## DIRECTIONS FOR THIS TASK:
Pictures aside, return all of the records exactly as they stand.

## TASK INPUTS:
•••
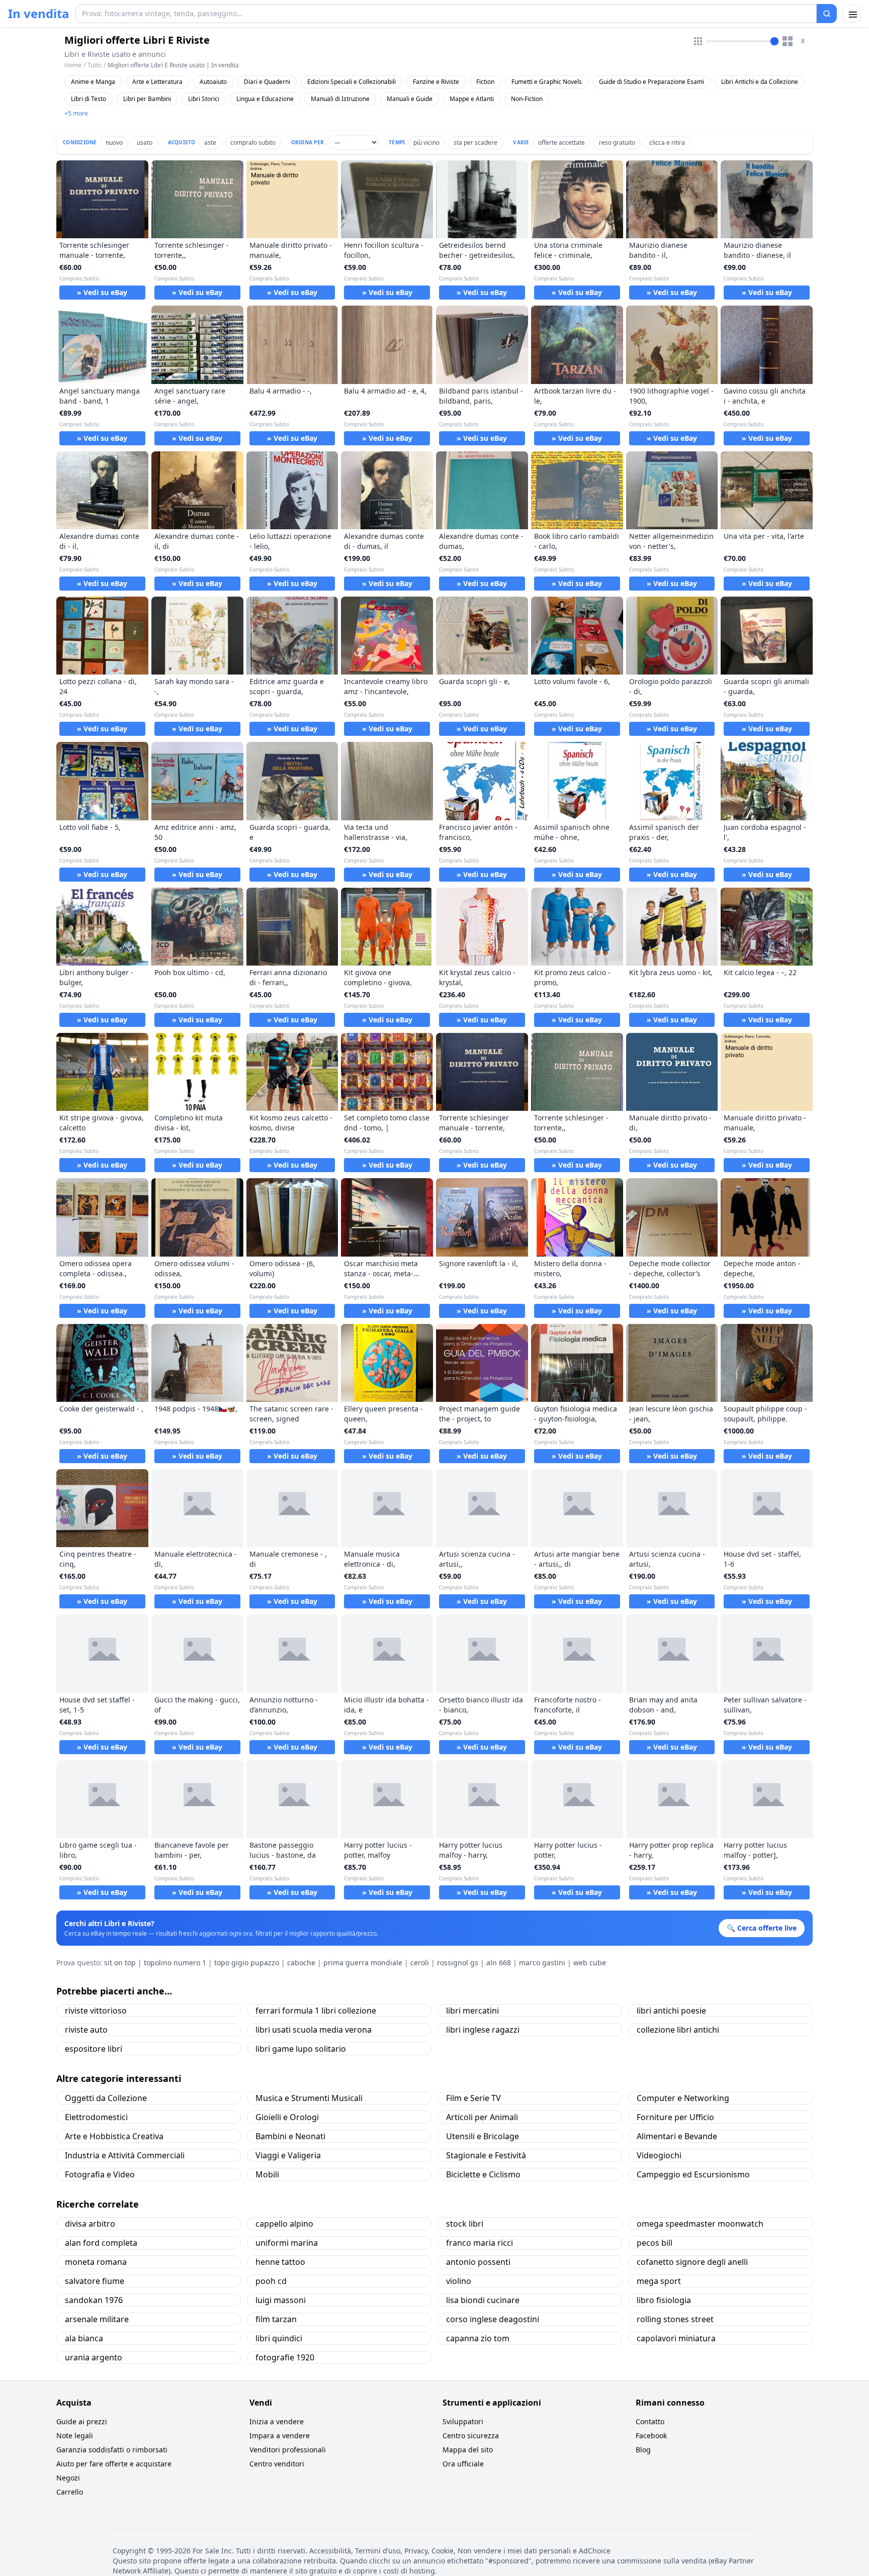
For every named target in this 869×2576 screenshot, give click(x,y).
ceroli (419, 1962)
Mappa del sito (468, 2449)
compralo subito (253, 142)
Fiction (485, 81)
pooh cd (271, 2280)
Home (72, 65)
•••
## EXERCISE ANSWER:
For every named target in this 869×2576 screenshot, give click(x,y).
ceroli (419, 1962)
Mappa del sito (468, 2449)
compralo subito (253, 142)
Fiction (485, 81)
pooh cd (271, 2280)
Home (72, 65)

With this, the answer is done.